With love, and now evermore hope than ever.
Marisa her mommy, a force of nature not to be reckoned with.
Zamora Team, Rock on
So we had to take a break. I decided to get her into a pool as soon as possible and she is beginning to work with a cranial therapist who will work with her cranial nerves and align her spinal cord.
Her doctor has said her MRI is fine, stable, intact we are having a PET scan, because it is quite possible her tumor is dead, of course with DIPG , that means nothing, even NED is nothing to celebrate, because DIPG comes back almost all the time, all the time making its way into the medulla, the CNS, the spine, the cerebellum , and so forth..no DIPG doesn't sleep, and looks can be deceiving.
She does have Necrosis which has been caused by chemo therapy, which can also be dangerous, and we are afraid, if she does not show any clinical improvement, she will die, of just a heartbreak. She had an awful flu and went to the hospital, her breathing was irregular, I thought I wasn't going to be able to live in a world with Zamora in it. My heart broke, my spirit was down. I just wanted her to live, and there was nothing I could do expect wait...with the faces of the doctors less hopeful, I found the strength and yelled, she isn't going anywhere, so get your"quality of Life" talk away FROM ME!

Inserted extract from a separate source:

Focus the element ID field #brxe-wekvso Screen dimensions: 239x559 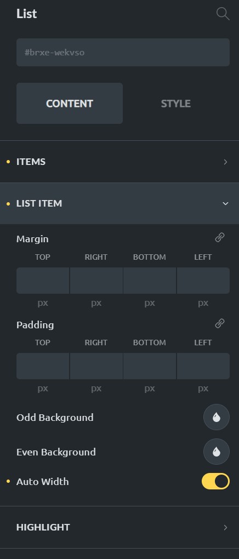123,53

Your body's tissues need an adequate supply of oxygen to function. When tissue is injured, it requires even more oxygen to survive. Hyperbaric oxygen therapy increases the amount of oxygen your blood can carry. An increase in blood oxygen temporarily restores normal levels of blood gases and tissue function to promote healing and fight infection. We thought this would be a way to start to help Zamora with her necrotic tissue and perhaps deflate the necrotic tumor so she can start to use her legs, arms and to talk again.

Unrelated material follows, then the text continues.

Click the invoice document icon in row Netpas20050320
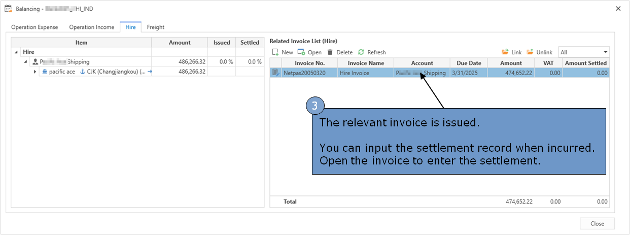Screen dimensions: 630x235 (275, 73)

We start this therapy hopefully next week. She swims with her papa everyday in a warm pool and has cranial water therapy once a week. The fire inside of her, we want to keep it lit, to keep it from burning out.
We are here because of all of you believing in her. Her spirit, everyone of you has brought this little girl to this place. We are humbled by your love, your donation and prayers. July will be two years past diagnose. Two years because of you. We continue in London and believe in a month or so, she will resume panobinostat MTX-110 through her CED.
Love to all of you,,thank you for helping us.
Hi Marissa! I hope Zamora is well. My name is Rodolfo Garcia. We leave in San Jose,Ca. My daughter is been diagnos with DIPG last year Nov.1,2016. We're in a situation of finding a cure for my daughter Chloe. I would like to ask you about how's the treatment. If you can message me, it will be really helpfull. Thank you!
You are not alone. I agree many people forget when you have a child with chronic illness. Their lives keep moving forward because they are supposed to. It's very isolating and scary to have a child who's health is determined by doctors guessing at how to treat. Yet, it's all we have and for that, we are grateful. I will keep praying for your beautiful little girl. Know many care. I feel your pain. I'm so sorry. Know God loves you and is watching over you both.
Praying for Zamora daily! Hugs, sweet girl!
Praying for Zamora daily and hoping she is not in any pain! Hugs, sweet girl!